La chatura de nuestra esfera pública se explica a partir de un déficit de nuestra educación. Creo que lo que más falla es la cosmovisión de fondo, los fundamentos del educar, la noción del educar y su sentido.
Toda la filosofía educacional de Gabriela Mistral gira en torno a la idea vivida en carne propia de que la educación es una tarea de amor que busca ayudar y conducir al niño o niña en el desarrollo de sus potencialidades. El buen maestro, dice, “aguijonea al niño, lo estimula y, finalmente, lo echa de bruces a la creación” a través de ejercicios que provoquen “un lanzamiento de la imaginación infantil tan eficaz como el de la piedra y la flecha”. Hay que afirmar la personalidad del niño, que conozca sus propias capacidades, que se atreva a dejar su impronta en todo lo que emprenda. En cambio, cuando el entorno es hostil, cuando el terreno es infértil, entonces esas potencialidades se frustran. “Todos sabemos —nos dice— que las facultades que traemos al nacer van declinando de más en más si ellas no son alimentadas por maestros y familia”, y añade: “el alumno vive repitiendo, por falta de coraje para crear, lo mismo que el peatón camina con paso corto, y no quiere correr por ‘respeto humano'”

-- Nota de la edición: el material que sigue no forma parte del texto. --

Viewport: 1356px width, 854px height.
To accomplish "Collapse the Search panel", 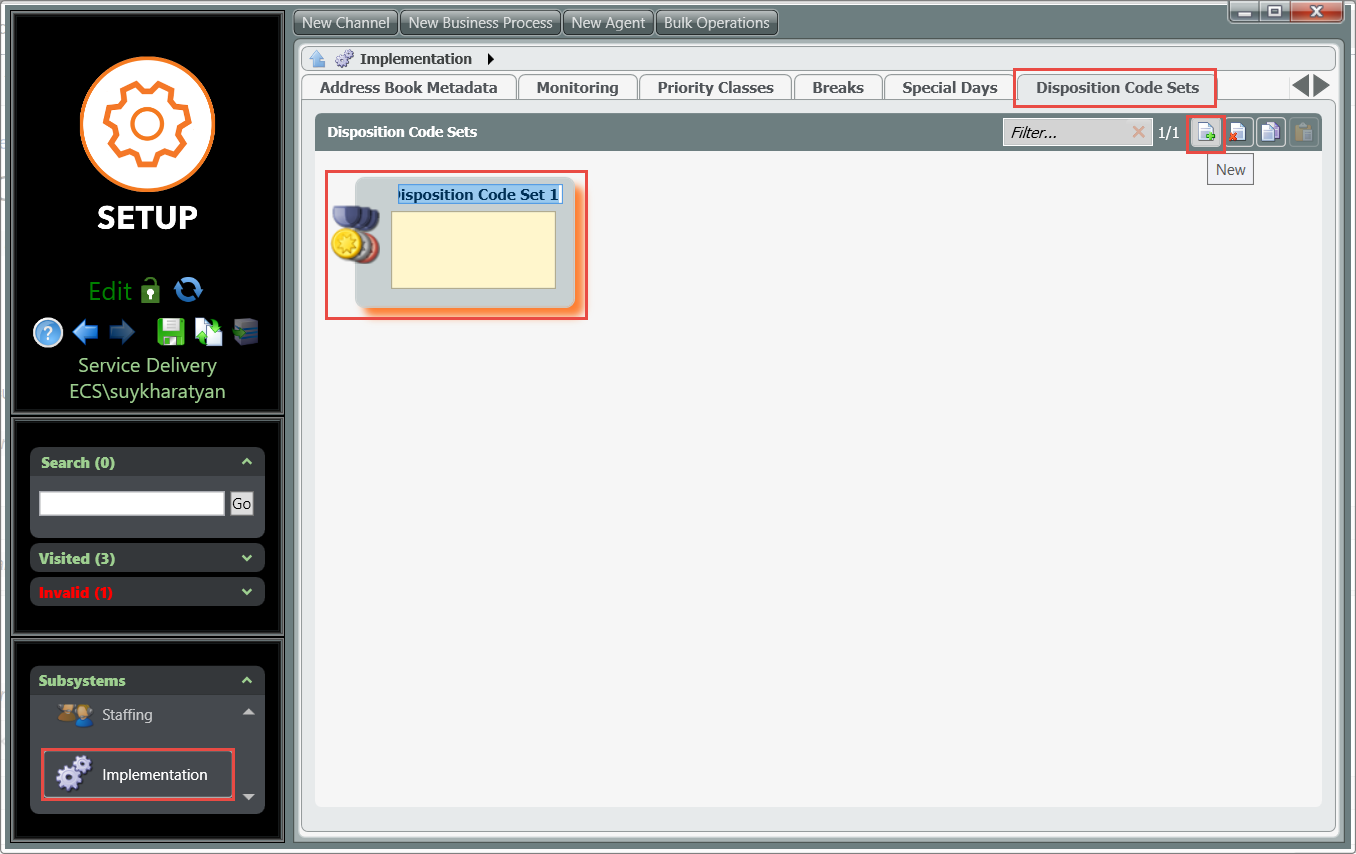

“Toda nuestra primera infancia nos aparece dotada de imaginación, pero son muchos los padres y los maestros que la desdeñan torpemente y hasta la combaten”. El resultado de ese descuido: “político mediocre, educador mediocre, médico mediocre, artesano mediocre, esas son nuestras verdaderas calamidades”, sentencia Gabriela Mistral. Sería bueno reflexionar acerca de la educación para la imaginación según la entiende la poeta, la capacidad de generar imágenes de cosas ausentes o incluso inexistentes.
El maestro, en esta visión que encontramos también en Antoine de Saint-Exupéry (“las vocaciones ayudan al hombre a liberarse, pero es igualmente necesario liberar las vocaciones”) o en Hans Georg Gadamer, parte de la base del autodidactismo, donde se atribuye al profesor la tarea de estimular y conducir el proceso de aprendizaje que está ocurriendo y ocurre a cada momento, intervenga o no un docente. En esa necesaria y temeraria intervención es preciso escuchar a cada estudiante en su singularidad y nunca olvidar que no es un mero recipiente que rellenar con ciertos conocimientos y habilidades. Al revés, es preciso considerar que los alumnos ya llegan a la escuela con un acervo propio y con un núcleo que desarrollar en el que la imaginación es extraordinariamente rica y central. Y la imaginación, a la par y en sociedad con la memoria, son claves en el relato que construimos de nuestro yo, es decir, son claves en nuestra salud mental y moral.